The setting is important as well, in exactly the same way. That Myth Time of the film, presented primarily through the technology, is talked about in terms of timelessness, but that's hardly the case. It Follows is largely set in suburban Detroit, and the city proper is remarked as being considered dangerous by the core groups' parents. It is obviously a post-white flight, postindustrialized Detroit. The fact that a blighted Detroit surrounded by (at least) primarily white, middle class suburbs can be described as timeless is, well. The point, though, is that postindustrial Detroit is the very essence of the sort of place that we see for its settings rather than the people in them. Ruin porn, and all that.

All of this works together to create a film which has an incredibly effective mood. Or, more precisely, that works overtime to instill the viewer with anxiety*; not only is the monster frightening within the narrative, but you are being pressed into a form of active viewing that acts as a sort of counter-pedagogy to what films -- even horror films, even of this exact lineage -- normally abide. It Follows' referentiality plays into this, most obviously by its rule: It will follow you once you have sex with who it is following, and you pass it along by having sex with someone else. If it kills who you passed it on to, it returns to stalk you again, and back down the line. Halloween stumbled into the sexual conservatism that Friday the 13th codified and Scream named; It Follows literalizes it. What has been taught remains learned, but the lessons only mirror their plan, not consume it.

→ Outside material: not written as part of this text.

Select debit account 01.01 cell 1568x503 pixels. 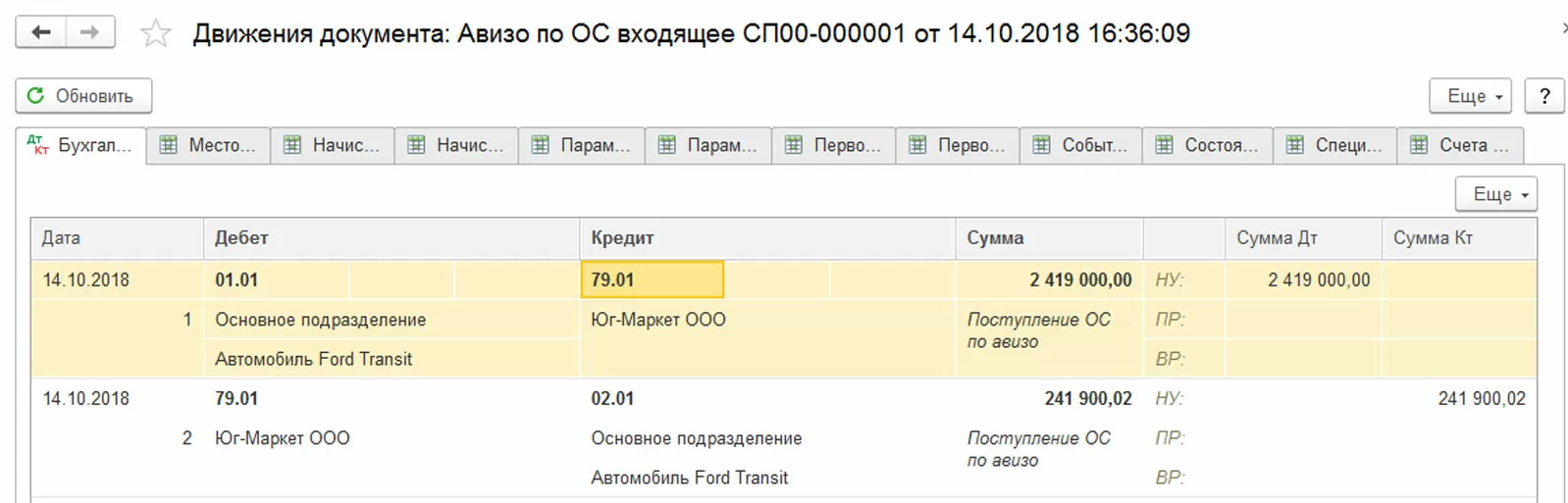[236, 279]
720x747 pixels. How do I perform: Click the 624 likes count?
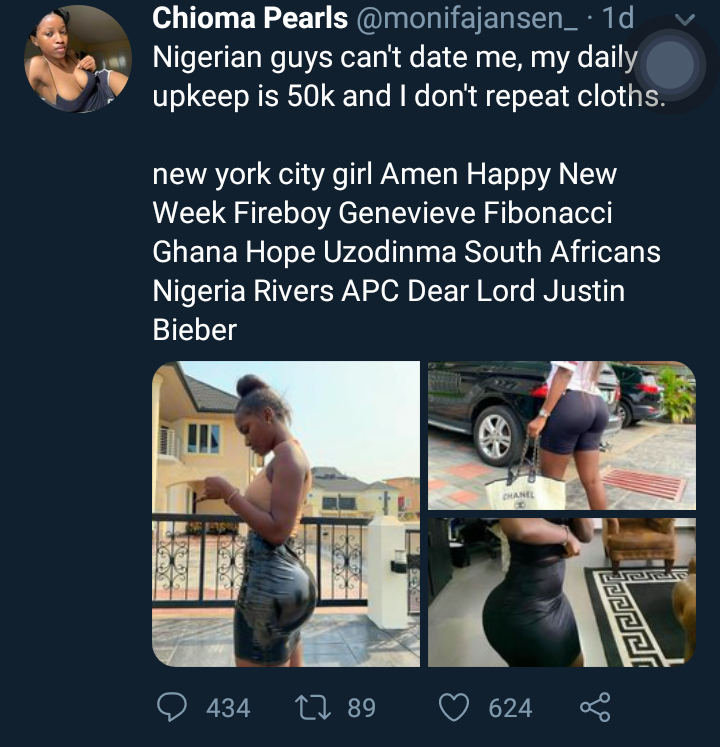tap(510, 708)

For a film to place so many demands on the viewers attentiveness to its cinematography, it is perhaps not surprising that this cinematography is almost entirely aimed at facilitating the mood. Stoker-like circle pans and cameras mounted to cars (and a wheelchair) break up meticulous medium shots that want movement the same way the tension rises and spikes or collapses with it. It's all, as they say, very gorgeous.

Ghostface works because, nearly two decades after Michael Myers, the consensus was that the operation of the movie monster was a form of psychology, amenable to the establishing of rules of engagement. Because characters in a film can be observant of dark spaces and sexual mores, but not on the operation of the camera that captures them, the edits that constitute them.




*Admission: I was anxious by the time the fucking Poltergeist remake's trailer played, and knew next to nothing about It Follows going in, so probably overidentifying that bit.